The Atka Bay emperor penguin colony that the BBC Dynasties crew filmed is located on sea ice, which forms every autumn and winter and melts each summer. The station where the team was based is on much thicker and more stable ice called the ice shelf. It flows like a huge glacier off the continent and over the ocean. Every now and then the end of this tongue of ice will become slightly fragile and bits will break off to form icebergs.

At the end of summer, there were no penguins, so the only thing we could do was get to know the environment we were living in and wait for the sea ice to form and the penguins to return.

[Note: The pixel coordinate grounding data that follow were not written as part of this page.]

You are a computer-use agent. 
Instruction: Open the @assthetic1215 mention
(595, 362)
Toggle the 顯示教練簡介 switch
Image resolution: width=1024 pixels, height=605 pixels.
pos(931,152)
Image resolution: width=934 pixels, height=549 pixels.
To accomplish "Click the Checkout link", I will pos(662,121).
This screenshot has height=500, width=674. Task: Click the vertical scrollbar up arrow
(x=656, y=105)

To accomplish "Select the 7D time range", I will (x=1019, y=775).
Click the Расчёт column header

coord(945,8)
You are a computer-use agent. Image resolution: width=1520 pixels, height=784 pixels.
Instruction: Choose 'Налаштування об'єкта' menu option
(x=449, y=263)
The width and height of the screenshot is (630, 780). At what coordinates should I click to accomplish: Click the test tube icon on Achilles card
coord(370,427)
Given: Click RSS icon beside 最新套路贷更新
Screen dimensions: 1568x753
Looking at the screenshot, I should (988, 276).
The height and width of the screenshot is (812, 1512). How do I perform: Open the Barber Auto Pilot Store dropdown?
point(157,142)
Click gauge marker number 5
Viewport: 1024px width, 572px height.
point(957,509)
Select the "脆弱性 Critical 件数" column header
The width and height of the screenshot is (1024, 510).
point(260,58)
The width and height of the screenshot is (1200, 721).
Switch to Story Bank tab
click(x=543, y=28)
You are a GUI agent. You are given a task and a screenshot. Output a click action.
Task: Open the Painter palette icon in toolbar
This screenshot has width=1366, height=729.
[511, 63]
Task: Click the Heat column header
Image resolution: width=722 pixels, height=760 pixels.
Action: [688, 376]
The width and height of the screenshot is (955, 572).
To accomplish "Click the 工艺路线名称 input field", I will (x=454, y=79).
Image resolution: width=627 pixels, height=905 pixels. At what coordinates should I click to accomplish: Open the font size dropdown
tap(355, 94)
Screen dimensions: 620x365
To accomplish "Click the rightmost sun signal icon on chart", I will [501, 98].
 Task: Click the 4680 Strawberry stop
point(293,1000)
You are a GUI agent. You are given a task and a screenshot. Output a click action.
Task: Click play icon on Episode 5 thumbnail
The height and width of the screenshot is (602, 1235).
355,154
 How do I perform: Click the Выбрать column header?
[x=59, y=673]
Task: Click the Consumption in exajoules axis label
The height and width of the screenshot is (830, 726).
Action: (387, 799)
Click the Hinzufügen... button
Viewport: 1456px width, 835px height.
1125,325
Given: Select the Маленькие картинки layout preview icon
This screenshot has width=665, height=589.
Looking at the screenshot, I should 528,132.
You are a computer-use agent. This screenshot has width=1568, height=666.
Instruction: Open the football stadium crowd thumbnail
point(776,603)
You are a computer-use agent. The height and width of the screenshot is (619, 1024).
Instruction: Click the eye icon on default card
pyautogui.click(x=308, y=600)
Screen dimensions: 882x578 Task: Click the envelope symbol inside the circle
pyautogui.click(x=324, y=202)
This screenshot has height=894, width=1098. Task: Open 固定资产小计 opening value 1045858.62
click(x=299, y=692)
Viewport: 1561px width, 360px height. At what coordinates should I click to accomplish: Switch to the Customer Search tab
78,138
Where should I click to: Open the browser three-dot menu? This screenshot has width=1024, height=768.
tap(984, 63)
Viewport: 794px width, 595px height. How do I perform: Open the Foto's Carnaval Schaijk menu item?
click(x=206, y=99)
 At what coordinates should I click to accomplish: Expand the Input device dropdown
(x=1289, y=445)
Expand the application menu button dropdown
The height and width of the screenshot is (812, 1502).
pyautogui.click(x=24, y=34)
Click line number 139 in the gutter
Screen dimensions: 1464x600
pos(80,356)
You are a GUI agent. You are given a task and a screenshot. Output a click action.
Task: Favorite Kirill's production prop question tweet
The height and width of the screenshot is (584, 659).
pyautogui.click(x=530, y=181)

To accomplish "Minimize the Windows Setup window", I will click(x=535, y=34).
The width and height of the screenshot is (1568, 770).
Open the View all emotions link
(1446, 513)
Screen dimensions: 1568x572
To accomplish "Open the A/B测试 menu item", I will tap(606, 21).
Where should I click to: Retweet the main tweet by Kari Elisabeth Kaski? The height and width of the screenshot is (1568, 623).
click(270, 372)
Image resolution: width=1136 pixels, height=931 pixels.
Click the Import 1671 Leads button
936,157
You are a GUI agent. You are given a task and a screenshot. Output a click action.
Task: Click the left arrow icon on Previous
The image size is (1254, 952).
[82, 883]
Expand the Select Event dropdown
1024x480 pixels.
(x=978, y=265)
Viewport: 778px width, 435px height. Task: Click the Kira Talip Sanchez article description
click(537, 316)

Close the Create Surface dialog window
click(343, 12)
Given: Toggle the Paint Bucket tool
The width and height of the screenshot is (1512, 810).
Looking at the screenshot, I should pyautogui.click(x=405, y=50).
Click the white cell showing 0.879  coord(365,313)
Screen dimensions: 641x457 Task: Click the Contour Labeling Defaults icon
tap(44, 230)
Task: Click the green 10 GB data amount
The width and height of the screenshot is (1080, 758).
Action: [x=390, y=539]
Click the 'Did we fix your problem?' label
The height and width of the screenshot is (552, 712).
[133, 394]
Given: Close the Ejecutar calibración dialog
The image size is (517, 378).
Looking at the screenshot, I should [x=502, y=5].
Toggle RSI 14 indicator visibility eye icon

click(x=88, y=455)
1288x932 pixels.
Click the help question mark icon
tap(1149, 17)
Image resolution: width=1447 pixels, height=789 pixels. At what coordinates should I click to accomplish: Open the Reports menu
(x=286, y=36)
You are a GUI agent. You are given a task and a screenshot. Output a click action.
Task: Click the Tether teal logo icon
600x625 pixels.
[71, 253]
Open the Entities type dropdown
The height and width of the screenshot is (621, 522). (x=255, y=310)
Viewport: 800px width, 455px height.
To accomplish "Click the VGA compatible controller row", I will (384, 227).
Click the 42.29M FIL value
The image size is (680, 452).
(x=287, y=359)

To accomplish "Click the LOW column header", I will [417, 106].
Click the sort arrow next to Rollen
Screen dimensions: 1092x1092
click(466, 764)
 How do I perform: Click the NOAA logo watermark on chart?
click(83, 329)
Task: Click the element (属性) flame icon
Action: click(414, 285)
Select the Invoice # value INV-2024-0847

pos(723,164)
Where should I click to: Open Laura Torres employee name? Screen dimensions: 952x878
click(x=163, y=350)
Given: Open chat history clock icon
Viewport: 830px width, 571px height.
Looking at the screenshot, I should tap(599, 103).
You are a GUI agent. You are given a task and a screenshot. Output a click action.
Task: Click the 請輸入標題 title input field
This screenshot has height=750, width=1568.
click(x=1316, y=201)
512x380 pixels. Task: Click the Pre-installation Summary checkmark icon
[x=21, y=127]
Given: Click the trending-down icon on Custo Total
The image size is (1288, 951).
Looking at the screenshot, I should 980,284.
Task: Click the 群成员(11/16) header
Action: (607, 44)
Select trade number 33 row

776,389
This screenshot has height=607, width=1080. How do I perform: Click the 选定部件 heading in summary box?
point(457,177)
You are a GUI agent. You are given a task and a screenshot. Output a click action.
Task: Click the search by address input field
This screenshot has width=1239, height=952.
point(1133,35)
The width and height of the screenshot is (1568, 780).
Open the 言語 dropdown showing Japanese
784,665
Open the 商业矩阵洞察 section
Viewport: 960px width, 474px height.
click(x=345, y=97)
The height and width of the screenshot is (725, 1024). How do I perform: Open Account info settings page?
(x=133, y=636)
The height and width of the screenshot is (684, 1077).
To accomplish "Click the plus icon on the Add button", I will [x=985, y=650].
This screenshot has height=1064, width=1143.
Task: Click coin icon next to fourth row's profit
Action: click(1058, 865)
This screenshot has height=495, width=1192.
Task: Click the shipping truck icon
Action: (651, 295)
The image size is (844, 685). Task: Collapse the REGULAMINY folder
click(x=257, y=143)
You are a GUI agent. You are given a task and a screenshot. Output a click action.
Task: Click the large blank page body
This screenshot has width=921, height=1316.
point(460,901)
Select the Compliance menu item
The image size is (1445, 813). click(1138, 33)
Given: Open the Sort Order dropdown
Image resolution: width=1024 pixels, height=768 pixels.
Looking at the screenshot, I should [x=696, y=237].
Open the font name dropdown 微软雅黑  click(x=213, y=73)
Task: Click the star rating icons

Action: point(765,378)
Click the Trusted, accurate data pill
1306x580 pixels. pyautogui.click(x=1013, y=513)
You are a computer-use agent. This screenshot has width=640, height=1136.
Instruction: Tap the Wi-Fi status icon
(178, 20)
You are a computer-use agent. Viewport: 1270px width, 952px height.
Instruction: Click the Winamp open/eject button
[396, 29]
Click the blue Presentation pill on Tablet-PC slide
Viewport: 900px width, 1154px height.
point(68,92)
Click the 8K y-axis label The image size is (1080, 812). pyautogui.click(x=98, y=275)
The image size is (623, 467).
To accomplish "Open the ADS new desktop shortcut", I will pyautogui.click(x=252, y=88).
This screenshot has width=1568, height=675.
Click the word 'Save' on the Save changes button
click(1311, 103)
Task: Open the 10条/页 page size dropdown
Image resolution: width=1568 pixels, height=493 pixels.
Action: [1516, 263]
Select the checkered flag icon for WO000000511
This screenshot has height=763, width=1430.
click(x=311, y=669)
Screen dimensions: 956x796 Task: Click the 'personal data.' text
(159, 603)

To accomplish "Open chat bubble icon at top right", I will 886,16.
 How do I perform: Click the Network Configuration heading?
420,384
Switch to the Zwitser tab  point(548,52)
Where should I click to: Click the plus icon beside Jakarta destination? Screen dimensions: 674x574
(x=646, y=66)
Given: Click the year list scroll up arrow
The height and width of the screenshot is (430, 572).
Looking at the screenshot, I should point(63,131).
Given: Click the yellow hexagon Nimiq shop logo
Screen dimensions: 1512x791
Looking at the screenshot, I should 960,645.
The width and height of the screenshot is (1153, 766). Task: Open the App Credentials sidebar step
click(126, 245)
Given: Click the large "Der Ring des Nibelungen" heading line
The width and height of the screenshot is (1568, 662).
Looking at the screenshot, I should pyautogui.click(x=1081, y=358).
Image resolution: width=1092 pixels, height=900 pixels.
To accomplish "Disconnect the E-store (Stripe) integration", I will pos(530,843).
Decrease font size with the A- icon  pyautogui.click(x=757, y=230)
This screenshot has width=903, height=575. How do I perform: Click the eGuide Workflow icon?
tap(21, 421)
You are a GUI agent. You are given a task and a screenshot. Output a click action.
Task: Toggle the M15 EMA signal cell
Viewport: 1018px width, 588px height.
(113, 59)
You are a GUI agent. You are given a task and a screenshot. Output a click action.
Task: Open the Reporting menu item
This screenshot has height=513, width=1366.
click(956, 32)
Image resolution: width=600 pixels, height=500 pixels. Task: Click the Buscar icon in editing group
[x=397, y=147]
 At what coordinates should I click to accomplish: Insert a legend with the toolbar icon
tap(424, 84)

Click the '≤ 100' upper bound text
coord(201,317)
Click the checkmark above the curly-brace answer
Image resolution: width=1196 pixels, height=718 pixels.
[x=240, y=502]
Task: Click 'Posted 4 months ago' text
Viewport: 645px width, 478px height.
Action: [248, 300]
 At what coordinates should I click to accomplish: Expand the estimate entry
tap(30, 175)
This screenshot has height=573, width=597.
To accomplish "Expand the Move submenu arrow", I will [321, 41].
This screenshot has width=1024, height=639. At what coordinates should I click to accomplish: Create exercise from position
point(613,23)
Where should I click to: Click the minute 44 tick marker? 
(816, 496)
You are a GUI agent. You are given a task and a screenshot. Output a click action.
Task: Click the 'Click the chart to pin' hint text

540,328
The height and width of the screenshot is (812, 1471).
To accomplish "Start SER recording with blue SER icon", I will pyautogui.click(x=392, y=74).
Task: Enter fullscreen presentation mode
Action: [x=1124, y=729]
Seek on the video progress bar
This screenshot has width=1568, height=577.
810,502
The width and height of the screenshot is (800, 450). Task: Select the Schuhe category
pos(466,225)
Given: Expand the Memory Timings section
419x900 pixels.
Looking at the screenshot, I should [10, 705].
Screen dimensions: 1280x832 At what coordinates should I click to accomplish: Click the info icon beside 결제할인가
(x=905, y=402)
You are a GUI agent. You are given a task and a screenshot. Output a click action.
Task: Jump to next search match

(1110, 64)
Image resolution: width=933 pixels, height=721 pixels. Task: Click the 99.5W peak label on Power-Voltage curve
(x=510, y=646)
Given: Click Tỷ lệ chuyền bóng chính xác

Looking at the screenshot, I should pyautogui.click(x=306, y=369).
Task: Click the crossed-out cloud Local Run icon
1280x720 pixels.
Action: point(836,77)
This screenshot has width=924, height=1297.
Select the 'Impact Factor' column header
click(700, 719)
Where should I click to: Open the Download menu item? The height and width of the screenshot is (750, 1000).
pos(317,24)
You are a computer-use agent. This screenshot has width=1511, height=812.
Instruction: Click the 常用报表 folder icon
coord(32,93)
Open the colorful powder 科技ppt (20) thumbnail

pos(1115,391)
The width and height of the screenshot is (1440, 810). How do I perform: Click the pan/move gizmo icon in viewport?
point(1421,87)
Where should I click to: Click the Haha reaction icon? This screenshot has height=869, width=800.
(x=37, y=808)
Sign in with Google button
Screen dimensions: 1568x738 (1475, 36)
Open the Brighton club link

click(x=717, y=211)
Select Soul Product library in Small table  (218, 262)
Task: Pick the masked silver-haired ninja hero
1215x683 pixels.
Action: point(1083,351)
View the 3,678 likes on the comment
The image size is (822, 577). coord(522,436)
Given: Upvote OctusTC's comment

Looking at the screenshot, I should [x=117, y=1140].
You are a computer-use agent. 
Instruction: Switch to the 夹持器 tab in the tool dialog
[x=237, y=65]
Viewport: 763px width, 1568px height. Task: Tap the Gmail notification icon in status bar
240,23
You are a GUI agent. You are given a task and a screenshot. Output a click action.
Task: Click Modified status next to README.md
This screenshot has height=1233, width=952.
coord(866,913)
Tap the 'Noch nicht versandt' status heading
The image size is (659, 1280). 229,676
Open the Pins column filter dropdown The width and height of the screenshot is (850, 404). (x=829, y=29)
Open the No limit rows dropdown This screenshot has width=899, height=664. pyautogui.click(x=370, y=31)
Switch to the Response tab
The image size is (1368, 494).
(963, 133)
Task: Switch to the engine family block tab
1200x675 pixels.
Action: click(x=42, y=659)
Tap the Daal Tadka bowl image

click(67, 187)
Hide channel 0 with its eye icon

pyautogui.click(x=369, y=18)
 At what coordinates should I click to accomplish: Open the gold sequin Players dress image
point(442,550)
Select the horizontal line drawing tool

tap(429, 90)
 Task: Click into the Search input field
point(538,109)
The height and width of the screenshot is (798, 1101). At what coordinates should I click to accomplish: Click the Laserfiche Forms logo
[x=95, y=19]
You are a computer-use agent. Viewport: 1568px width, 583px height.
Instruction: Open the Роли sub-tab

We spent a lot of time at the edge of the ice shelf filming the sea below beginning to refreeze.

One day I got a radio call from Lindsay McCrae, the cameraman. He and Stefan Christmann, our camera assistant, had headed towards to edge of ice shelf, just as they had for the previous few weeks, following a route marked out by flags and a GPS. Lindsay came over the radio and said there’d been a dramatic change at the edge of the ice shelf.

They’d been driving along the flagged route using the GPS, but suddenly the ice shelf edge had approached quicker than expected! They stopped, 20 meters from the edge of the high cliff, looked at the GPS and the GPS read that the end of the ice shelf should be 200 to 250 meters away. In the distance, about 800 meters away, they saw a huge iceberg broken into two. There were flags on the ice and it dawned on them that the area they’d spent a long time filming in the last few weeks had broken off!

It was a huge wake-up call. We realised that the ice shelf was not as safe and secure as we thought, just as our plane had left and we were going to be there on our own, with only nine scientists for company, for the next eight months. Changes to our location would affect how we could move around and how we could reach the sea ice to film the penguin colony once it formed. There were only one or two points that were safe for us to get down onto the sea ice. We thought we might not even be able to get down to the penguins. It was nerve-wracking.

A couple of weeks later another huge piece of the ice shelf broke off and drifted away as an iceberg. We were left with just one remaining access route we could rely on, once the sea ice formed. But even this was in an area of concern; it could break up at any time. We waited and waited, and slowly but surely the temperatures got lower. Everything started to freeze and the ice shelf became much more stable. Luckily this last remaining access route to the penguins never fragmented, which was an enormous relief for us.